2017 is shaping up to be a year of self-improvement in B.C.’s transportation sector as railways look to increase efficiency at export terminals and cut congestion, Canada’s major airlines continue to beef up flight frequency and TransLink looks to reduce overcrowding with increased service.
Aging infrastructure at export terminals is a growing challenge for Canada’s railways, said University of British Columbia Prof. David Gillen, director of the Centre for Transportation Studies at the Sauder School of Business.
“Canada’s railways are being challenged by aging export terminals, and investments in the Port of Vancouver need to be made if commodities are going to be exported efficiently.”
The G3 Terminal Vancouver will be a major piece of that infrastructure investment puzzle in 2017. A final investment decicion on the $500 million joint venture between G3 Global Holdings and Western Stevedoring Co. Ltd. was announced December 21. G3 will be the first new grain terminal built in the Port of Vancouver since the 1960s. Construction on the terminal at Lynnterm West Gate at the foot of Brooksbank Avenue on the North Shore is expected to begin in March.
Additionally, if the proposed $2 billion Terminal 2 container terminal at Roberts Bank is approved, changes to rail and other transportation infrastructure will be needed to reduce rail congestion in the Delta area. The three-berth container terminal, in planning stages since 2012, would add 2.4 million TEUs (20-foot containers) to the port’s annual container-handling capacity. It would also allow the port to handle more of the larger container ships now being deployed by major ocean shipping lines.
Canadian Pacific Railway Ltd. (TSX:CP) spokeswoman Salem Woodrow said she is optimistic that new investments by supply chain partners will increase port capacity and improve grain movement across the country in 2017.

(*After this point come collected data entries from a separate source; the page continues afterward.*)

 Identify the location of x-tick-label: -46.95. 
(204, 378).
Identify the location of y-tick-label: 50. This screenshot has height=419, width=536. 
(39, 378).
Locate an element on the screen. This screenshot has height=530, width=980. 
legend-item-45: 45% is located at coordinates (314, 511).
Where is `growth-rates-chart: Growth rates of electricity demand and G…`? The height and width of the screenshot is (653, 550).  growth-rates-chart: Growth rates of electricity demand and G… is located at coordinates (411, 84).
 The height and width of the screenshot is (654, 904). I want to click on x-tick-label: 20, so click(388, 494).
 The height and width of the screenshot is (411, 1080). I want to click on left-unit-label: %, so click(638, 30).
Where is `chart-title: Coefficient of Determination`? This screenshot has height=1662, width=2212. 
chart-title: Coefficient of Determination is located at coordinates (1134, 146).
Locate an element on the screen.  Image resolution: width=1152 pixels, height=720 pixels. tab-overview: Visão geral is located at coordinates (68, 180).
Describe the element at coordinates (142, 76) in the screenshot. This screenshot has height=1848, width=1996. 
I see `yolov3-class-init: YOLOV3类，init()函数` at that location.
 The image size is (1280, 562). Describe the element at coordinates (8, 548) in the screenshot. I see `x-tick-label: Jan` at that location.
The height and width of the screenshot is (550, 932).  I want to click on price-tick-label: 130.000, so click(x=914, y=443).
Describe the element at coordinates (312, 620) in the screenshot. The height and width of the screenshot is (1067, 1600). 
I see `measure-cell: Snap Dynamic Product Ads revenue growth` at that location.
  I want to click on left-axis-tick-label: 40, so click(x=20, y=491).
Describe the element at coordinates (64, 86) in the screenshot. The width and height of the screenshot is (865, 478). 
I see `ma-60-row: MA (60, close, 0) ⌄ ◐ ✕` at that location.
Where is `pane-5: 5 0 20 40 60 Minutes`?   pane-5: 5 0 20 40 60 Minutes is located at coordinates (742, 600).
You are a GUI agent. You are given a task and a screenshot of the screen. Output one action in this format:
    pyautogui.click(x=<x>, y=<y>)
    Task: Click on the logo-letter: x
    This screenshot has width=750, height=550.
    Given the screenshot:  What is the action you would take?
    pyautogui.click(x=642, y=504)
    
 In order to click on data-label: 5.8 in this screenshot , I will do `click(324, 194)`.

Taking to the skies, Air Canada (TSX:AC) spokeswoman Angela Mah said via email that the company plans to nurture international growth in 2017 with new services to Frankfurt, London’s Gatwick Airport, Taipei and Nagoya. New trans-border flights to Dallas and Denver will begin in 2017.
WestJet (TSX:WJA), meanwhile, will take delivery of the company’s first Boeing 737 Max at the end of June 2017, WestJet spokesman Robert Palmer told Business in Vancouver by email.
The $6 billion 737 Max, he said, will have roughly 15% lower fuel and carbon emissions, be 40% quieter and have 50% lower nitrogen oxide emissions than its 737 predecessor. The new aircraft is scheduled to begin service in the latter half of 2017.
Back on the road, TransLink senior communications adviser Chris Bryan said in a phone interview with Business in Vancouver that the company plans to support existing lines of transportation with more frequent service in 2017, as well as complete infrastructure improvements.
Increases to service are expected to begin in April 2017 and continue to build in line with Phase 1 of TranksLink’s 10-year Vision.
Bryan admitted that transit overcrowding has become a provincewide concern, so service improvement is paramount. TransLink’s other planned improvements in 2017 include upgrades to SkyTrain’s Surrey Central, Metrotown and Commercial-Broadway stations.
As far as transit alternatives go, Uber remains out indefinitely in B.C., and commuters looking for increased taxi service will have to wait because Vancouver city council voted to extend a moratorium on new taxi licences until October 2017.